Laut Justizministerin Eveline Widmer-Schlumpf ist ein Teil der Anliegen der Initianten bereits aufgenommen worden. So werde die Taschenmunition eingezogen, und die Armeewaffen könnten freiwillig und kostenlos im Zeughaus deponiert werden. Zudem seien in den Kantonen bei Einsammelaktionen 21'000 Waffen abgegeben worden.

Häufiger Suizid mit Schusswaffen

SP, Grüne und Grünliberale machten sich vergeblich für die Initiative stark. Die Verfügbarkeit von Schusswaffen habe einen direkten Einfluss auf ihren Einsatz, betonte Chantal Galladé (SP/ ZH). Von den 2,3 Millionen Feuerwaffen in Privathaushalten seien 1,7 Millionen aktuelle oder ehemalige Armeewaffen. «Diese gehören ins Zeughaus und nichts ins Schlafzimmer.»

Laut Jo Lang (Grüne/ZG) belegen Statistiken, dass weniger Waffen in Privathaushalten auch die Suizidrate verminderten. In keinem anderen Land Europas begingen so viele Menschen Suizid mit Schusswaffen wie in der Schweiz. Deshalb unterstütze auch die Ärztevereinigung FMH die Initiative.

«Entwürdigung» waffentragender Soldaten

SVP, FDP und CVP sprachen sich einhellig gegen das Volksbegehren aus, das von ihren Fraktionssprechern konsequent als «Waffenverbots- Initiative» betitelt wurde. Diese schaffe «Scheinsicherheit» und «entwürdigt den waffentragenden Soldaten», erklärte Toni Bortoluzzi (SVP/ZH).

Die Initiative töne verführerisch, ihre Versprechen blieben aber leer, sagte Corina Eichenberger (FDP/AG). Weder illegaler Waffenbesitz noch Waffenmissbrauch könnten so verhindert werden. Eichenberger warf den Initianten im Gegenteil vor, die Milizarmee «bewusst diskreditieren zu wollen.»

Dagegen wehrten sich die Grünliberalen. «Wir sind nicht für die Abschaffung der Armee», betonte Tiana Moser (GLP/ZH). Es gebe aber keinen Grund, die Waffe zu Hause aufzubewahren. Heute müsse man nicht mehr damit rechnen, «dass mitten in der Nacht die Russen über den Rhein kommen und sich der Soldat mit der Waffe zum Einsatzort durchschlagen muss.»

Sportschützen machen mobil

Im bürgerlichen Lager drückte einzig Martin Landolt (BDP/GL) Respekt für die Beweggründe der Initianten aus, lehnte sie aber dennoch ab. «Man verhindert Verkehrstote auf den Strassen auch nicht dadurch, dass man für den Besitz eines Autos einen Bedürfnisnachweis erbringen muss.»

Landolt spielte damit auf die Forderung der Initiative an, wonach nur Feuerwaffen besitzen darf, wer einen Bedürfnis- und Fähigkeitsausweis vorweisen kann. Diese und die Forderung nach einem zentralen Waffenregister rief im Rat die Sportschützen auf den Plan.

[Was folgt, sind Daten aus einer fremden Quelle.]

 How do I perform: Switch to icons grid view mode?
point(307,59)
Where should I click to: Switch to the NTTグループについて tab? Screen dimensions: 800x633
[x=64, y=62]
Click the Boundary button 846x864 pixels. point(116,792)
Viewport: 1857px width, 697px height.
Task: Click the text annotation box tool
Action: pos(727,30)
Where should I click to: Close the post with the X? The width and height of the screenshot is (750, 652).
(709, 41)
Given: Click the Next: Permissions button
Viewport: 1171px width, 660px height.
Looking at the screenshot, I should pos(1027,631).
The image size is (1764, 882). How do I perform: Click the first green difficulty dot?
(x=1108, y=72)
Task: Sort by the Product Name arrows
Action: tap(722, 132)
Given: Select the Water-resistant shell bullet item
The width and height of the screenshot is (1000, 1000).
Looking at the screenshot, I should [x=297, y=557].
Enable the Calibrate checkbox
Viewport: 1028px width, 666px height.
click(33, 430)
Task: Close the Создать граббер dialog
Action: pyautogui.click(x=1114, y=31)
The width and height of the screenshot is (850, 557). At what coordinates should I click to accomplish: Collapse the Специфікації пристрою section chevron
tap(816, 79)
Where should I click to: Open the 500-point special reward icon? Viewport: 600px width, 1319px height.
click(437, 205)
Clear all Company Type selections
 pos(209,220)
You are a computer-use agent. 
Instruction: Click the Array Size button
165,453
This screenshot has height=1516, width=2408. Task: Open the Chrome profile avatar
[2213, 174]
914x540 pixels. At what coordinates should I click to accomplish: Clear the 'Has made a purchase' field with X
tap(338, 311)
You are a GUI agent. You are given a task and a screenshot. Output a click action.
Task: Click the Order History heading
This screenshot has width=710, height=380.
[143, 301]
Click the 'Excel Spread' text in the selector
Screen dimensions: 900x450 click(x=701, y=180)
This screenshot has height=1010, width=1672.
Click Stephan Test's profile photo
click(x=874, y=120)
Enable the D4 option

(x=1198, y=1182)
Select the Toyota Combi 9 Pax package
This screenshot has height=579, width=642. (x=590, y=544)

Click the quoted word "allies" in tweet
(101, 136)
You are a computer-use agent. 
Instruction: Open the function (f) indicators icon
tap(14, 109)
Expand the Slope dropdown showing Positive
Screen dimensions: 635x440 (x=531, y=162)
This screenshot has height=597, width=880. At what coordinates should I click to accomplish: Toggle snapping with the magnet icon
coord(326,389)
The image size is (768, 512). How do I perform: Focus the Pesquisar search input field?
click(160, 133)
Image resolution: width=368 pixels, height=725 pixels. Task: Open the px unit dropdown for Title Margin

Jakob Büchler (CVP/SG) sah durch die Initiative das Schiessen als Breitensport in Gefahr. Es sei unverantwortlich, die Ausbildung von Jungschützen an der Waffe zu behindern. Theophil Pfister (SVP/SG) befürchtete gar das «Waterloo» für Volkanlässe wie das Eidg. Schützenfest oder das Feldschiessen.

107'000 Unterschriften

Die Initiative «Schutz vor Waffengewalt» ist im Februar 2009 mit 107'000 Unterschriften eingereicht worden. Hinter dem Begehren stehen SP, Grüne, mehrere Jungparteien, Gewerkschaften, GSoA, Friedensorganisationen, Frauenverbände, Kirchen sowie die Ärzte- Vereinigung FMH.